Zachary Knight Receives Presidential Early Career Award for Scientists and Engineers

By Nina Bai

Zachary Knight standing outside

Zachary Knight, PhD

Zachary Knight, PhD, a UC San Francisco neuroscientist who studies the neural mechanisms that control hunger, thirst and thermoregulation, is among the 315 researchers selected for this year’s Presidential Early Career Award for Scientists and Engineers (PECASE). The award is the highest honor given by the U.S. Government to scientists and engineers who are in the early stages of their independent research careers.

Knight, an associate professor in the Department of Physiology, investigates how the brain senses the needs of the body and then generates specific behaviors to restore physiologic balance – sometimes in surprising ways.

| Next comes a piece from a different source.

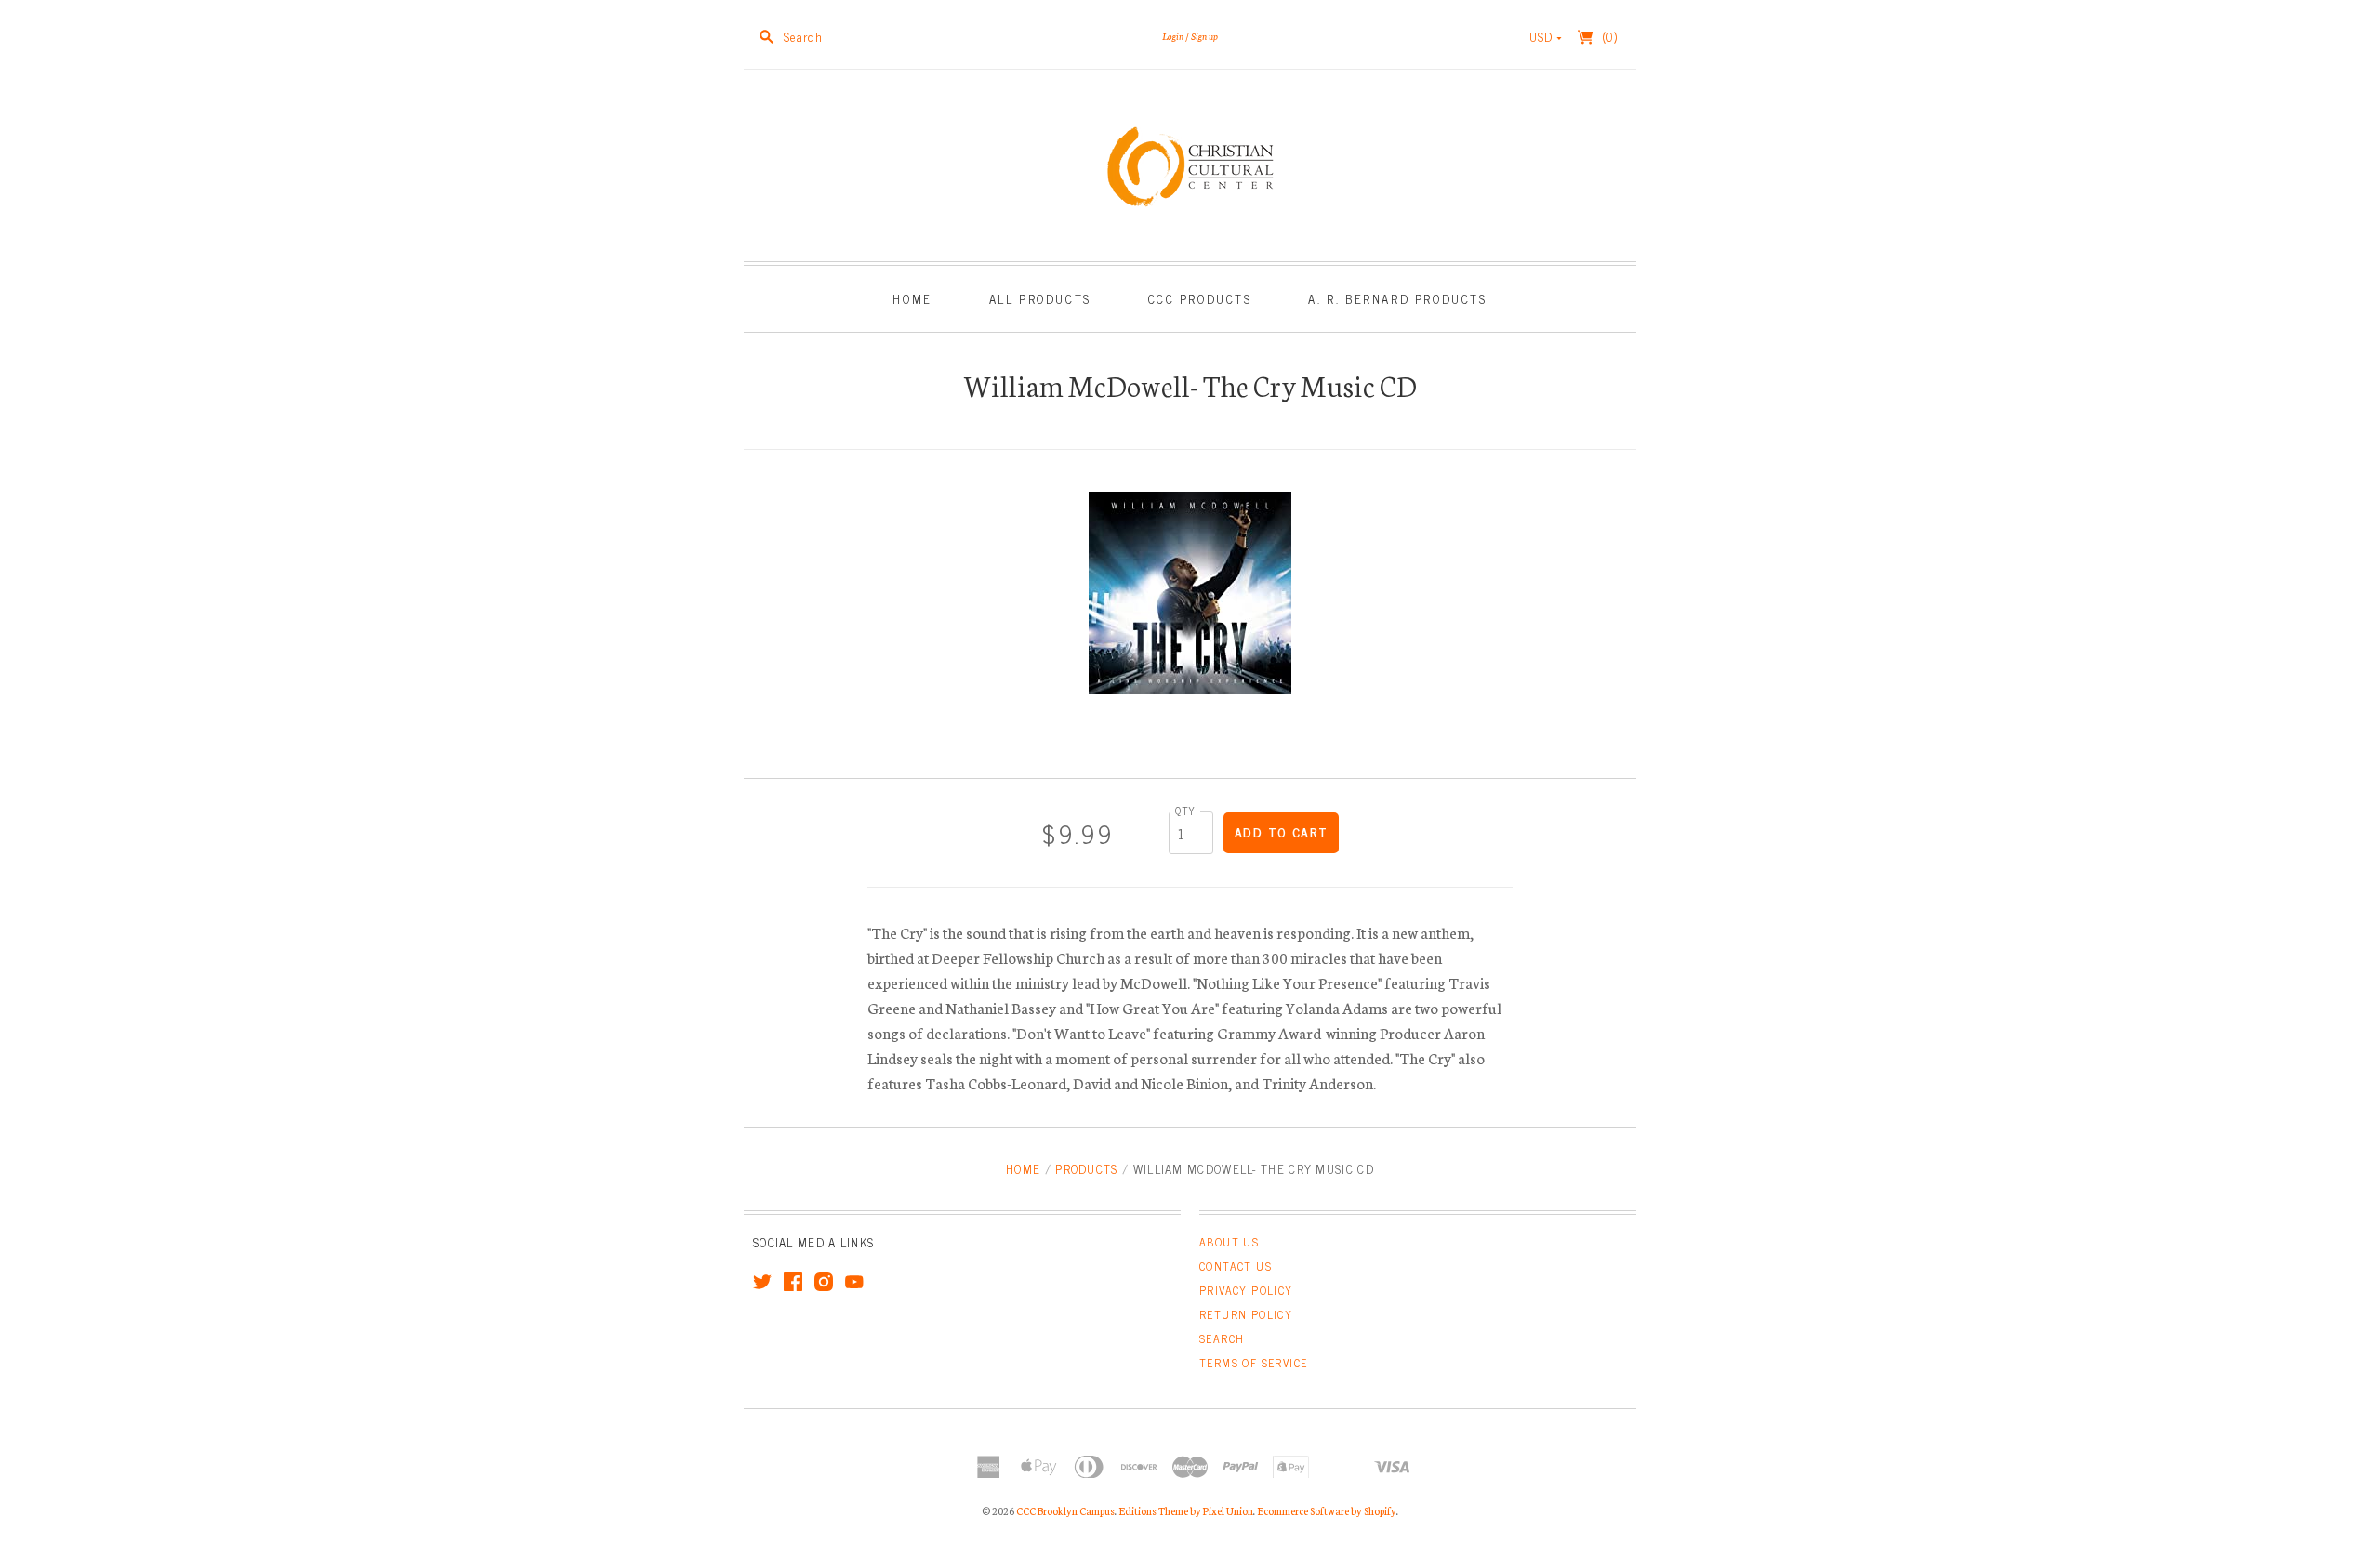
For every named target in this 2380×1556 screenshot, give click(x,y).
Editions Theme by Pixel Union (1185, 1510)
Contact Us (1235, 1266)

In just the last few years, he has upended long-held textbook theories of hunger and thirst.

It had been thought, for example, that neurons in the brain motivate eating and drinking by reacting to the body’s internal nutrient and water balance. But Knight’s team, by precisely recording the activity of specific neurons in mice, found that hunger neurons turn off as soon an animal sees or smells food, seeming to anticipate food intake. Similarly, thirst neurons turn off at the first taste of water, long before any change in the body’s fluid balance. More recently, Knight’s team has identified warm-sensing neurons that control thermoregulation, including an animal’s conscious and unconscious responses to heat.

Knight is a member of the UCSF Weill Institute of Neurosciences and a Howard Hughes Medical Institute investigator. He received his PhD in chemical biology from UCSF and joined the faculty in 2012.

The PECASE awards were established in 1996 and are coordinated by the Office of Science and Technology Policy within the Executive Office of the President. The awards recognize early-career researchers who are pursuing innovative research at the frontiers of science and technology and who demonstrate commitment to community service through scientific leadership, public education or community outreach. Each award winner receives a citation, a plaque and research funding from their agency for up to five years.